» **Directives**
[1] Answer these questions about the theology passage, one answer per line, marked the same way:
(a) In which book does an angel tell Ransom that the man and woman on Venus were human?
(b) Which book does the writer open this morning?
(c) Whose work is the writer more familiar with than Pinnock's?
[2] Give the lines of the entries as a Markdown table with the columns n and Line. Start with the line containing "Click the share icon in toolbar" and go up to and including the line containing "pyautogui.click(x=606, y=174)". Number the rows from 1, skip blank lines, and leave out the pictures.

» **Reading passage**
»»
In the the same essay, Lewis warns of the dangers of anthropomorphizing, saying it was condemned by the early Church, but isn’t the Son himself anthropomorphized God? Didn’t he have passions, or when he drove out the money-changers was his anger a show? An act? When he weeps over the death of his friend, Lazarus, is he really just a Vulcan or robot dramatizing a parable for the benefit of the crowd, showing rather than telling, but not feeling?

 

If the Son has a body, if the Son has passions, then isn’t it meaningful–though mysterious–to speak of God having passions? Do we diminish the Son to secondary status like the Modalists if we don’t allow the possibility?

 

Maybe, and I certainly don’t assert his as theological truth because I am very wary of ever doing so (in much the same way Lewis was), but maybe since Jesus is the “radiance of the glory of God and the exact imprint of his nature” (Hebrews 1:3) we Image Bearers couldn’t have been made in any other form or with any other nature because the Incarnate Image existed in the Son from his Begottenness, like potential energy become kinetic in the Incarnation. Lewis, himself, almost gets at this in Perelandra. I don’t have a copy anymore, but an angel (?) tells Ransom that the man and woman on Venus were human because after God took on that form all other sentient creatures had to be made in it, vice the creatures on Mars in Out of the Silent Planet, who were created before humanity, the Fall, and Incarnation.

I think maybe Lewis didn’t see the true eternal implications of the Son’s humanness. Eternity is often confused with everlasting, but it is more. We have everlasting life, starting at a beginning and never ceasing, but eternity flows everlasting in both directions (really neither direction, as its truly outside of Time.) I think Jesus’ humanity had to exist before humanity. Since the theologians love the Greek philosophy so much (more on that below), why not go with Christ as the Platonic Form of Humanity made Incarnate, and yet uncorrupted, in Jesus? I think honest impassibility would have to admit this if it carried its own logic out to its natural conclusion because otherwise in the Incarnation God did change, and change radically!

That was what I read last night. As often happens to me I next randomly read something that reinforces the first. (Actually it usually happens later, and I then go desperately scanning through all the stuff I’m reading in search of the connection muttering: “What was I recently reading that meshes with this? Where is it? Was it a book? An essay? Online? There’s a pattern here…I can almost grasp it.” Or I think: “I wrote a note about that a few weeks ago. Which notebook? Or is it on my phone? Or in a file? Did I use Simplenote? Keep?” Ugh, I drive myself nuts with this!)

This morning I pick up Pinnock and Brow’s Unbounded Love, and open to the chapter “Judgment: Caring Love”, the subsection “Slow to Anger.” I read:

God does not want to be angry, and his wrath only happens when people remain stubbornly impenitent and when they leave God no alternative but to act in judgment. But even then God would much rather do them good, because he is compassionate by nature.

When God’s anger does burn against sinners, the Bible says it last only a moment. His anger passes but his love endures forever. Wrath happens but it does not abide. Because God’s anger is rooted in his love for us, it is actually distasteful to him. It is a tragic necessity, not something God ever delights in. It causes him suffering and means he must suspend his mercy for a time. [emphasis added]

Pinnock seems to clearly believe God has passions. I’ve read parts of several of Pinnock’s works, but I am more familiar with E. P. Sanders. Both of them are early proponents of “The Openness of God” school of theology, which many thinkers I trust are either highly skeptical of, or outright label as heresy, but I don’t see it that way. Neither Pinnock nor Sanders, the best I can tell, question the Trinity, Incarnation, Atonement, Resurrection, or Parousia. But back to the quote.
««
» **Data provided**
»»
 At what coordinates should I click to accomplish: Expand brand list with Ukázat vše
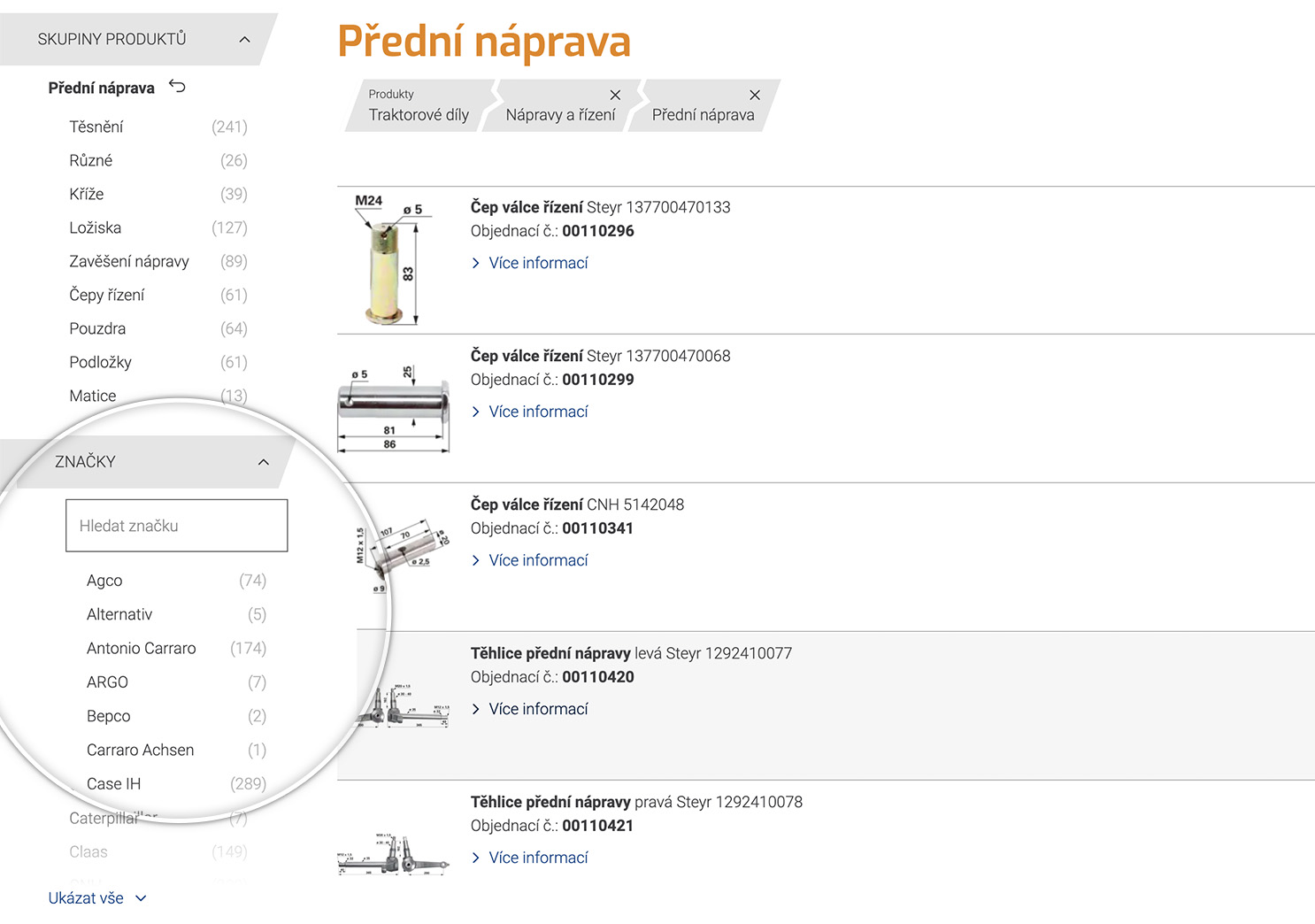pos(97,897)
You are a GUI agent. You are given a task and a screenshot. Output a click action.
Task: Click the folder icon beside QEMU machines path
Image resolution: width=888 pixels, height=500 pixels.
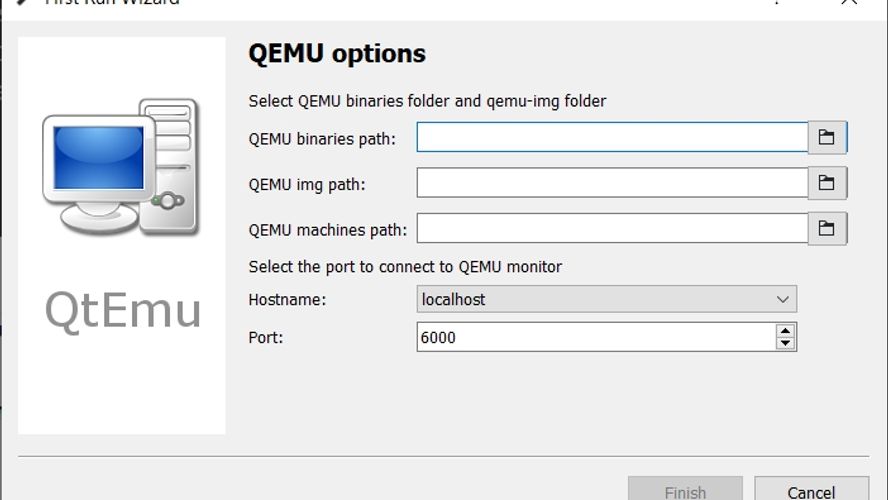coord(827,228)
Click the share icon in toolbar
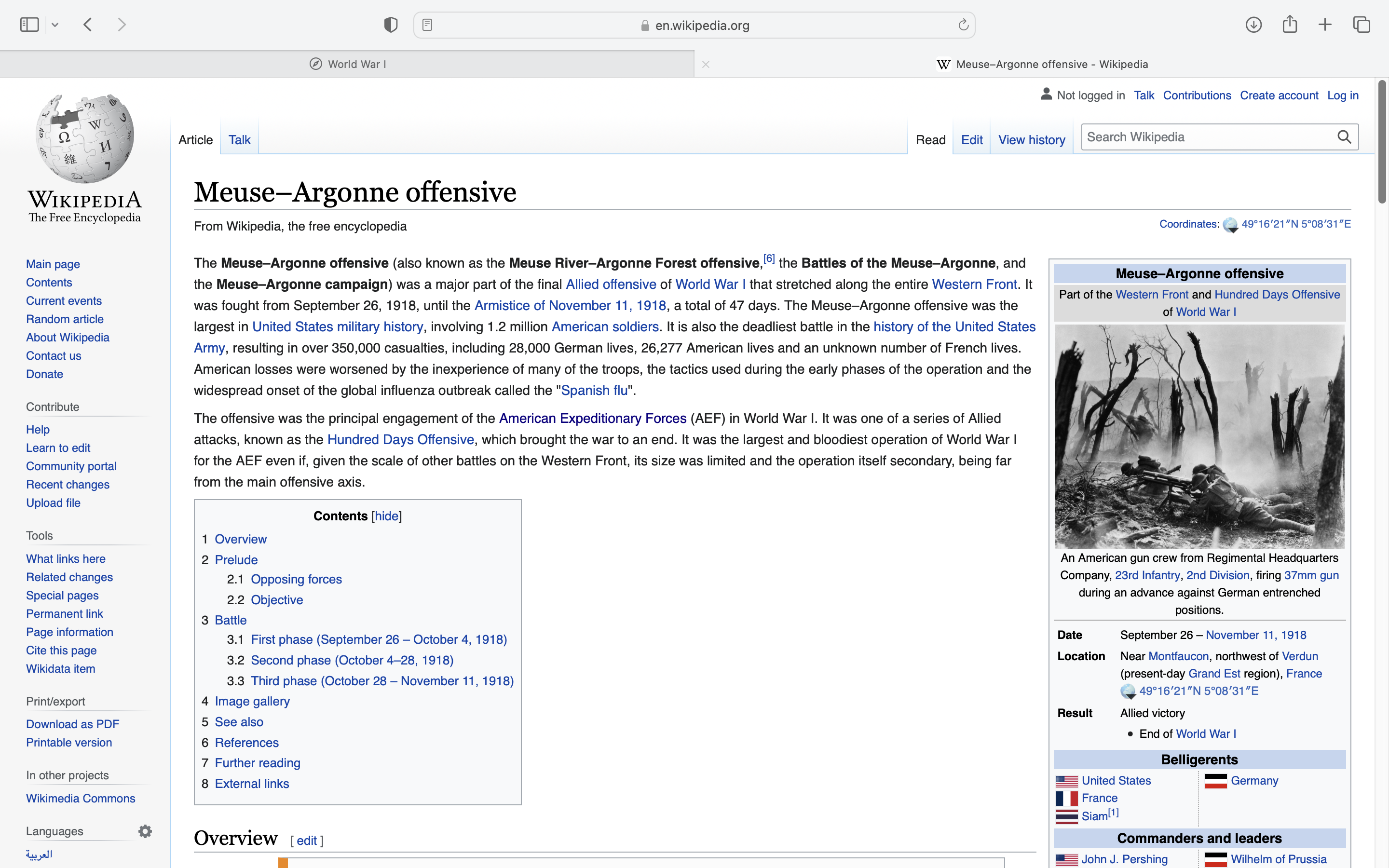This screenshot has width=1389, height=868. pyautogui.click(x=1290, y=25)
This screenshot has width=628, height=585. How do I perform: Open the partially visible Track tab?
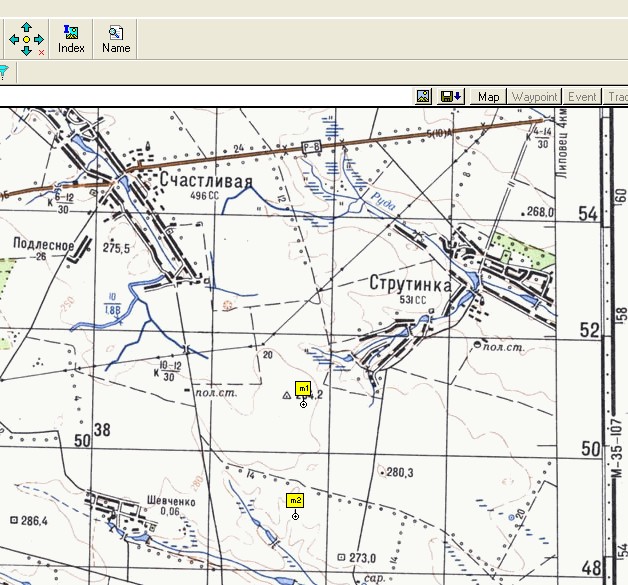click(616, 97)
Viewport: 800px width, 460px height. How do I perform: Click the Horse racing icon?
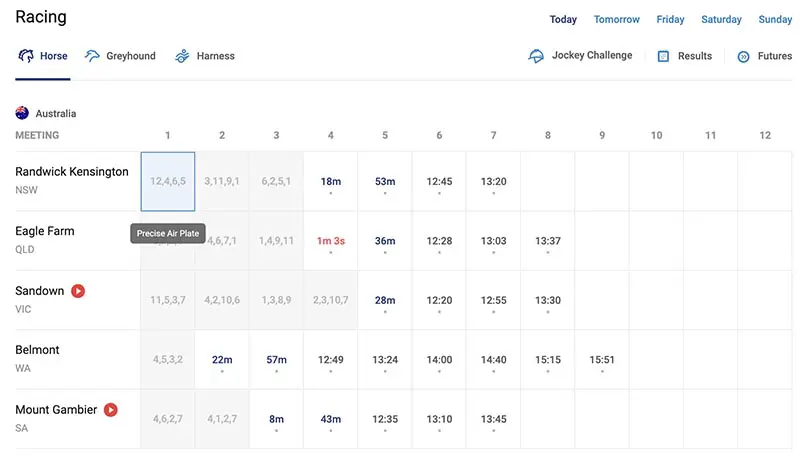coord(26,56)
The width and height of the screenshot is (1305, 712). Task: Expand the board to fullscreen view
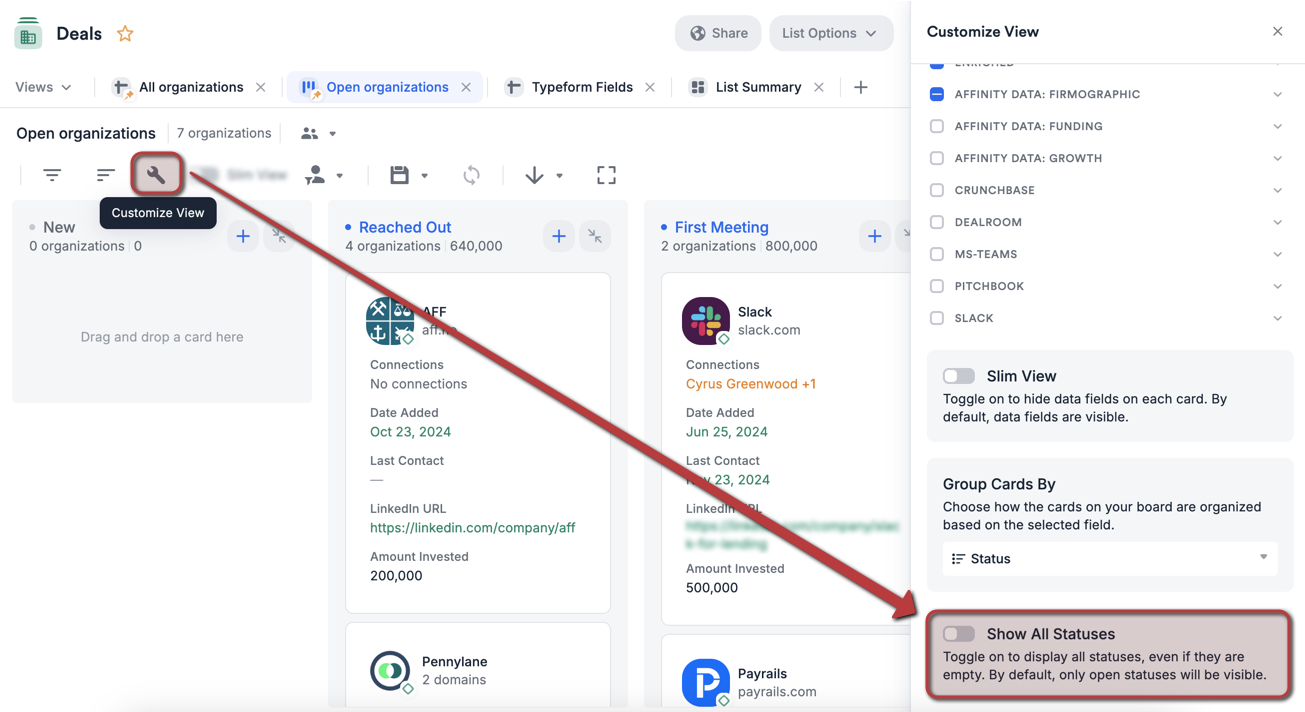pyautogui.click(x=606, y=174)
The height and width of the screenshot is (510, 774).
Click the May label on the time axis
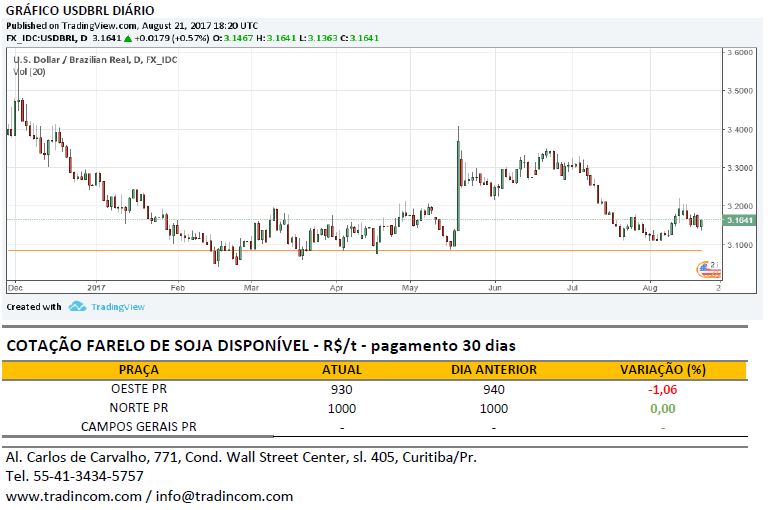tap(410, 287)
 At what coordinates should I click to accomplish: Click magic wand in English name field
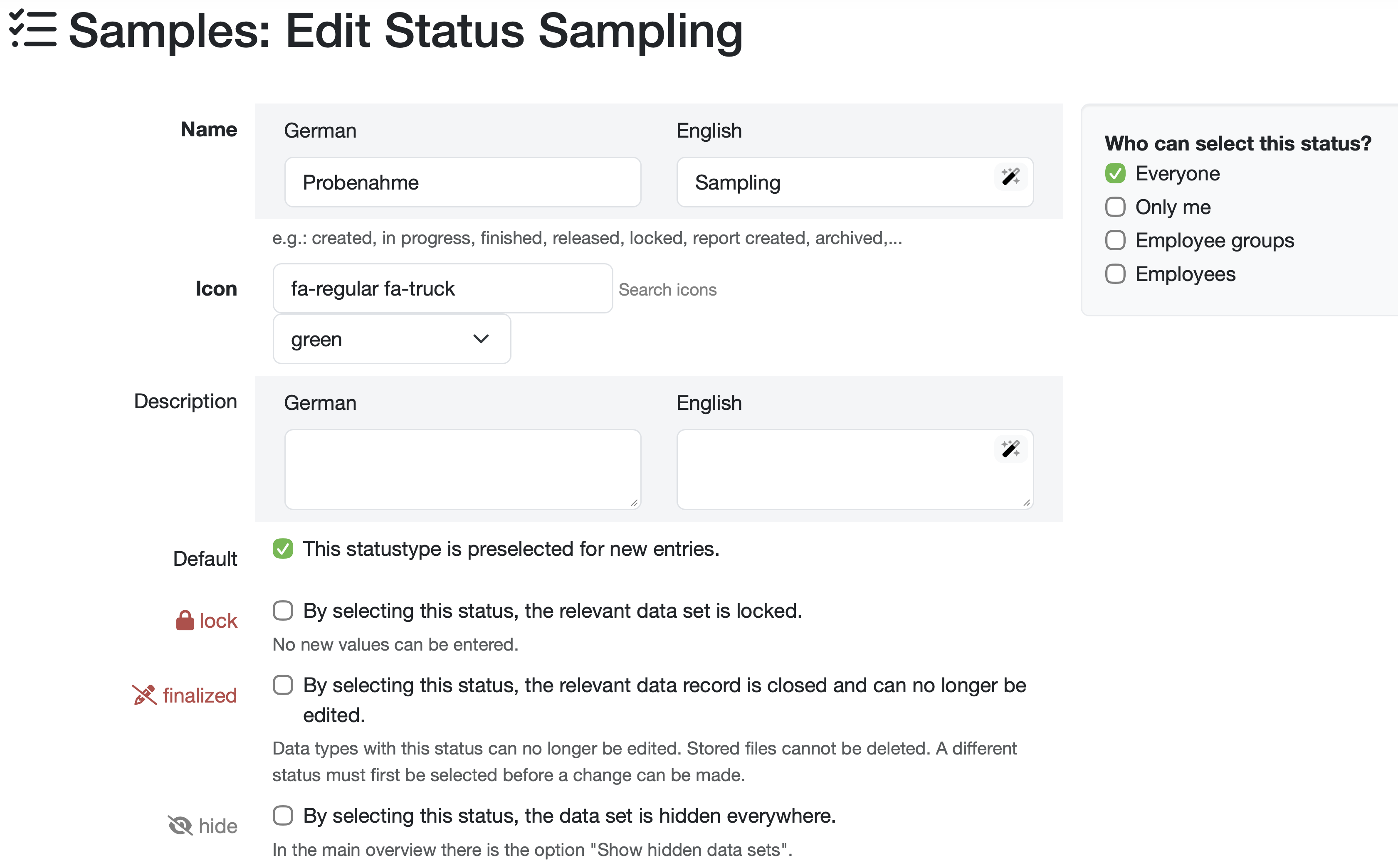pos(1010,177)
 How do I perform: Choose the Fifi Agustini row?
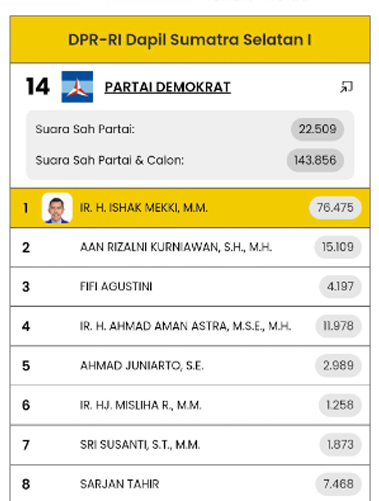coord(190,287)
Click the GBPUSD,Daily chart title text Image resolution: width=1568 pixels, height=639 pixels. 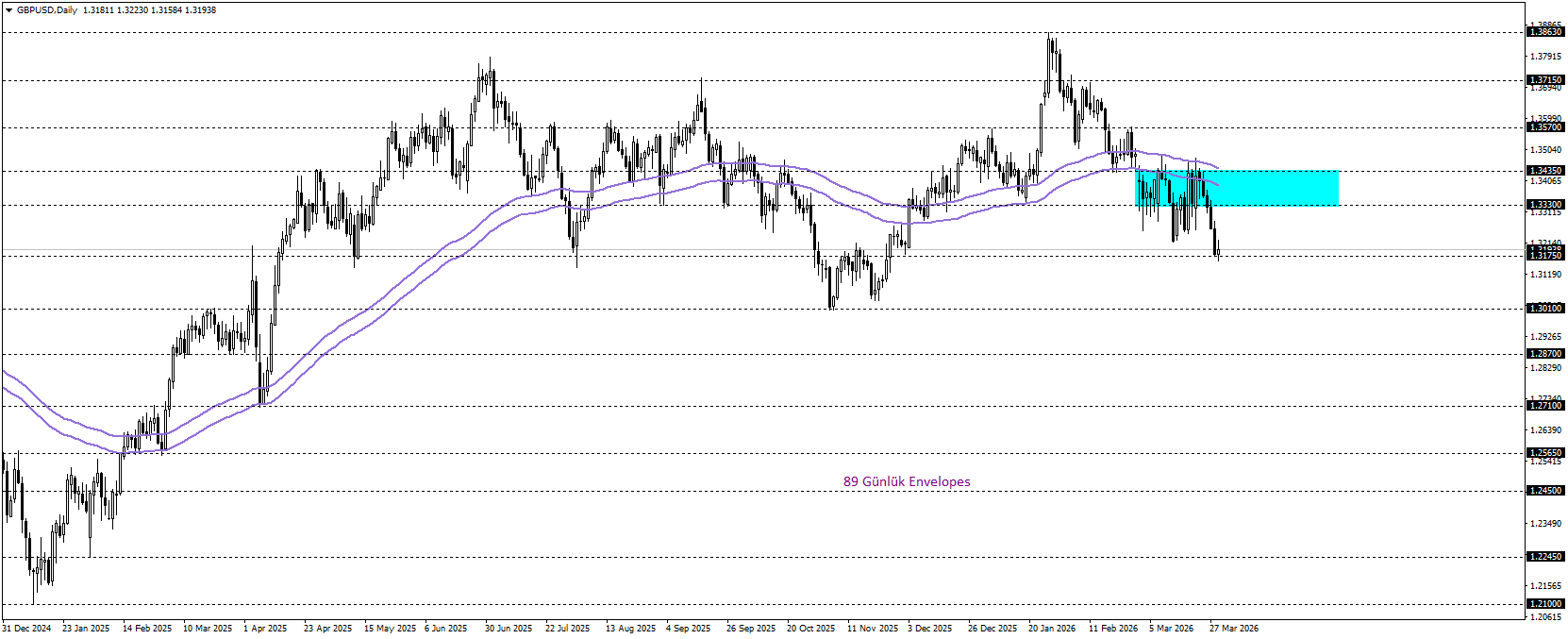click(x=47, y=10)
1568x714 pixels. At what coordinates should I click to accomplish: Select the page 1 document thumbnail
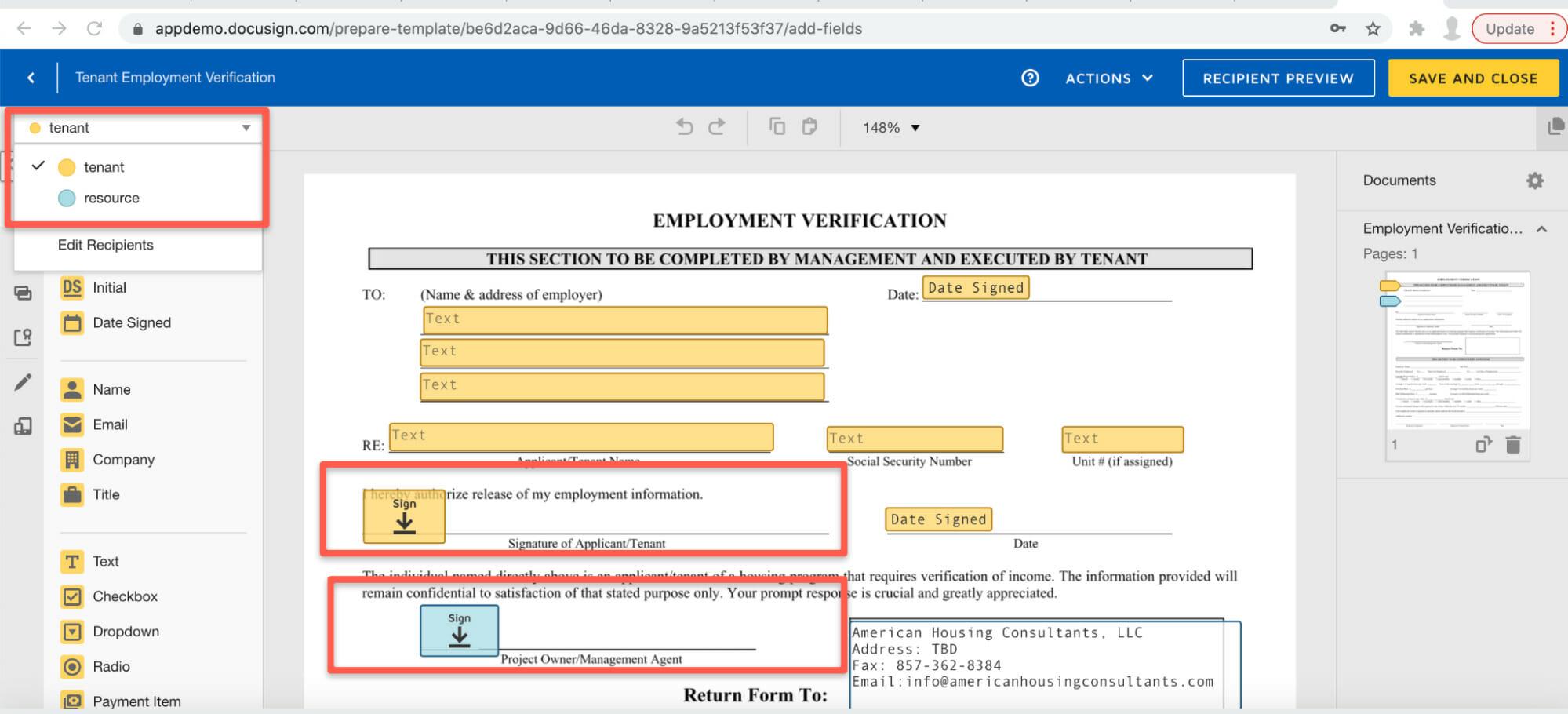coord(1457,353)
««
» **Responses by task**
[1]
(a) Perelandra
(b) Pinnock and Brow's Unbounded Love
(c) E. P. Sanders

[2]
| n | Line |
|---|---|
| 1 | Click the share icon in toolbar |
| 2 | This screenshot has width=1389, height=868. pyautogui.click(x=1290, y=25) |
| 3 | This screenshot has width=628, height=585. How do I perform: Open the partially visible Track tab? |
| 4 | click(616, 97) |
| 5 | Viewport: 800px width, 460px height. How do I perform: Click the Horse racing icon? |
| 6 | coord(26,56) |
| 7 | The width and height of the screenshot is (1305, 712). Task: Expand the board to fullscreen view |
| 8 | pyautogui.click(x=606, y=174) |